Now, I won’t pretend to be nonpartisan, because I’ve been on both sides of the rivalry. My parents and oldest sister were tried-and-true Spartans, while my three brothers and I have all attended Michigan.
Growing up in Grand Ledge, Mich., just 20 minutes outside of East Lansing, I straddled the Michigan State-Michigan line for years. I know, that can’t be done. It’s wrong. It’s halfway illegal in most states, including ours.
But I did it. I cheered both ways. I know what this weekend is like around East Lansing. It’s got the air of the Super Bowl. The Spartan Marching Band adapts its cadence to insert ‘Go State, beat Mich’gan’ and swaps the fight song lyrics to: “Smash right through that line of blue” and “Mich-i-gan is weak-en-ing.”
But Michigan’s not the one weakening right now.
The Spartans are boasting a 4-3 record this fall — and let’s be clear, that’s a bad 4-3. Like the Michigan State student section, the Spartans just didn’t show up against Iowa last week.
With a loss this weekend, Michigan State is poised to plummet off everyone’s radar. So it’s going to be a circus. It’s just too bad Michigan State even has to make the trip to the Big House.
Michigan coach Brady Hoke hasn’t lost a game in the friendly confines of Michigan Stadium. The Wolverines are a perfect 11-0 at home since Hoke took the reins last January.
And they’ve got this quarterback. I think you’ve met him. Denard Robinson, meet Michigan State. Guys, Denard.
You probably know him quite well. Oh, and you know who else knows him? Everyone.
Robinson sat beside wide receiver Devin Gardner at the Michigan-Michigan State women’s soccer match in Ann Arbor last week, and in the closing moments of halftime, a group of elementary-aged girls lined up along a fence behind the goal line about 50 yards away to catch a glimpse of the dread-headed quarterback.
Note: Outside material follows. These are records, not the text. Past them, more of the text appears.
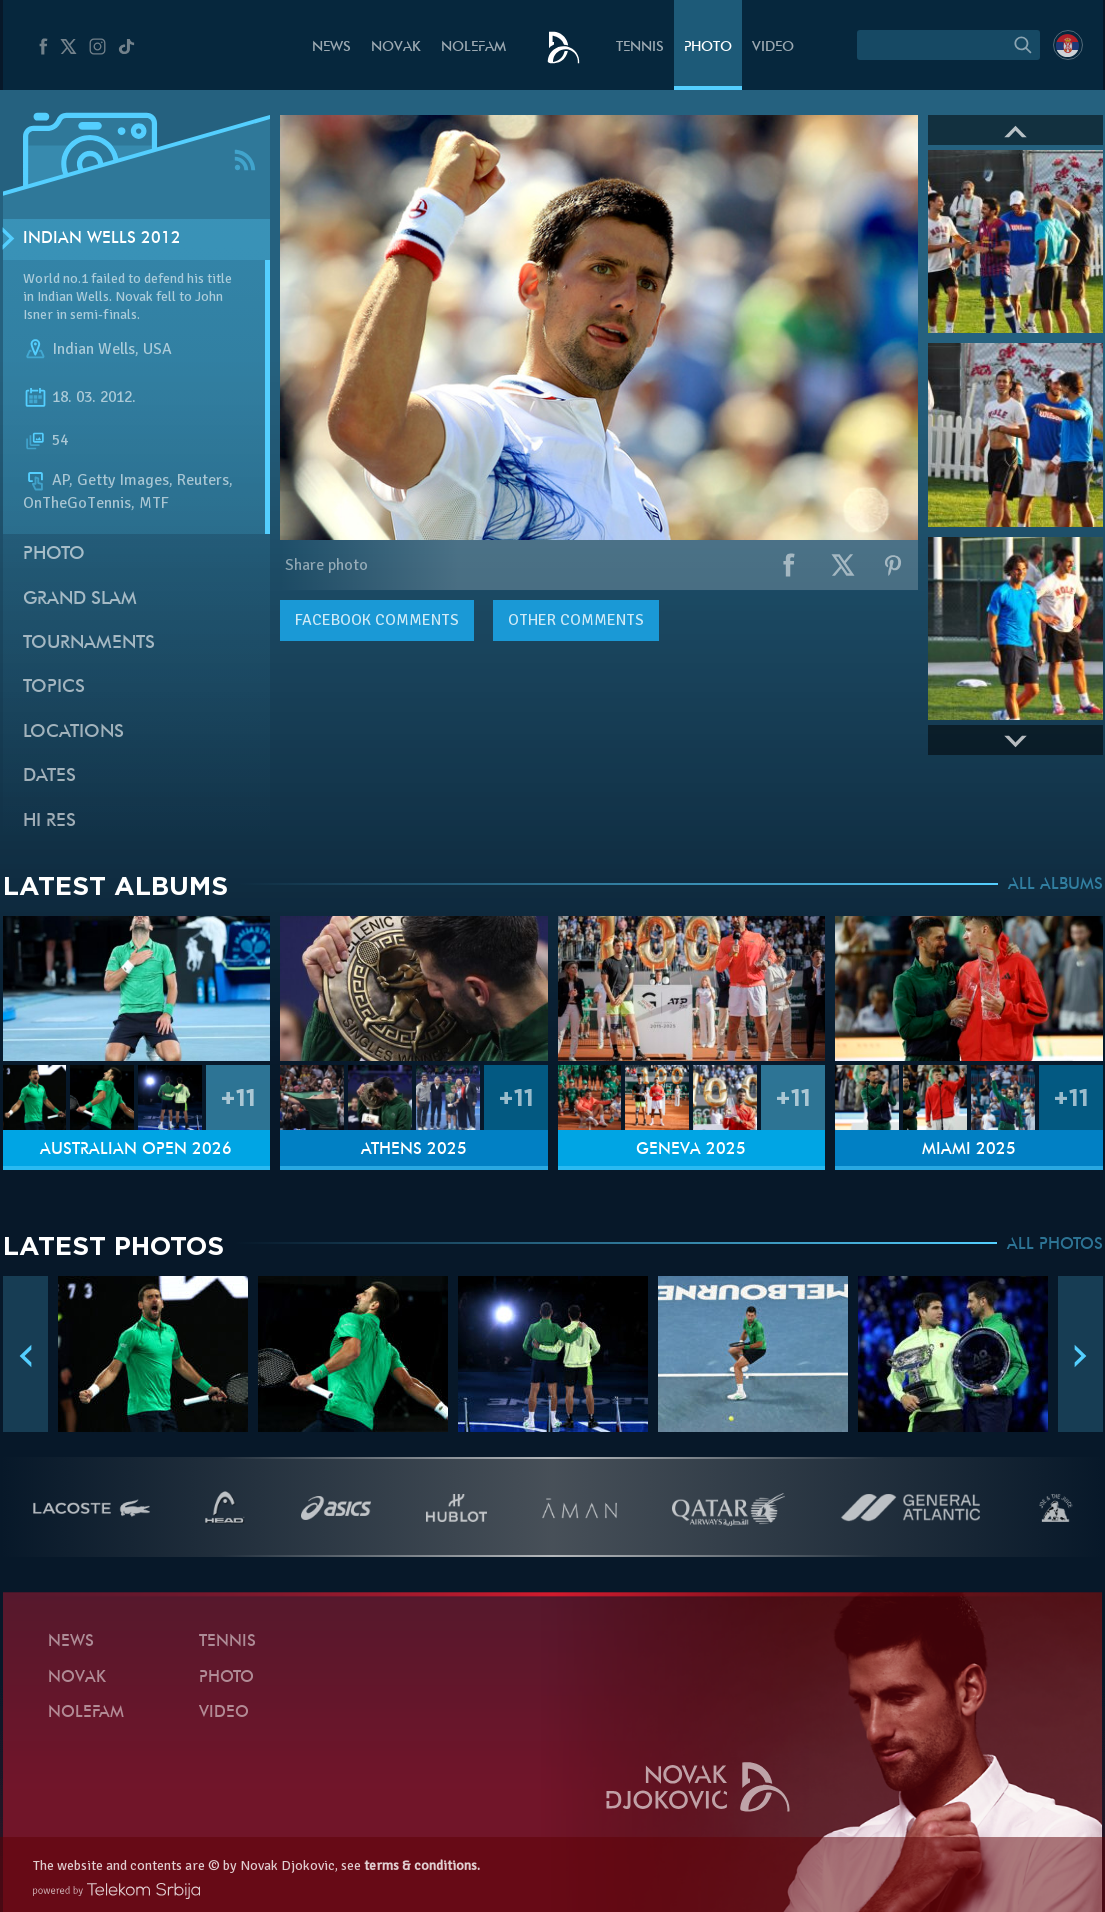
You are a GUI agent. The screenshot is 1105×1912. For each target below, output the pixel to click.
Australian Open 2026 (136, 1150)
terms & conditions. (422, 1865)
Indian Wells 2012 (102, 239)
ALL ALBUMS (1055, 885)
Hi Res (49, 821)
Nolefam (473, 47)
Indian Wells (93, 349)
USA (157, 349)
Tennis (640, 47)
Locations (73, 732)
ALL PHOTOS (1055, 1245)
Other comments (576, 620)
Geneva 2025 (691, 1150)
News (331, 47)
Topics (54, 687)
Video (773, 47)
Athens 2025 (414, 1150)
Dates (49, 776)
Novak (396, 47)
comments (377, 620)
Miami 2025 (969, 1150)
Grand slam (80, 599)
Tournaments (89, 643)
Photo (708, 47)
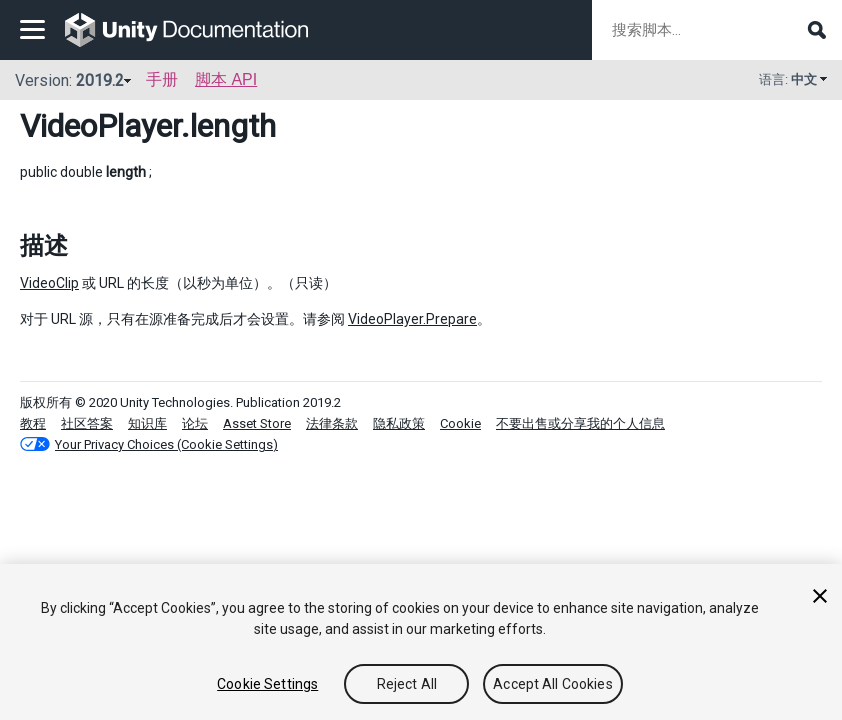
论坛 (195, 423)
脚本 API (226, 79)
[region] (421, 642)
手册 (162, 79)
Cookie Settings (267, 684)
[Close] (820, 596)
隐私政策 (399, 423)
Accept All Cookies (553, 684)
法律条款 (332, 423)
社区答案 (87, 423)
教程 (33, 423)
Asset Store (257, 423)
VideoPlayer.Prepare (412, 319)
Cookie (460, 423)
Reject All (407, 684)
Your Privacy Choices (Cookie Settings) (166, 444)
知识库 (147, 423)
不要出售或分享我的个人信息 (580, 423)
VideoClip (49, 283)
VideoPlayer (100, 126)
A Spartan parent urged them on. Okay, one … two … three.
“DENARD!” the troupe of six girls shrieked in unison. He didn’t hear. They tried again, and this time he turned, smiled and motioned them over.
They slowly ambled two-by-two along the sideline to meet him. He posed for photos with them, noticing only when they started to walk away that they were all bundled up in Michigan State jackets.
“Hey now!” he laughed.
Somewhere in East Lansing, Andrew Maxwell whimpered off in a lonely corner: “But I’m your quarterback!”
On the gridiron, the ferocious Spartan defense has shut Robinson down twice, knocked him out of the game twice and given him a terrific little facemask yank along the way.
But he looks like a different player today.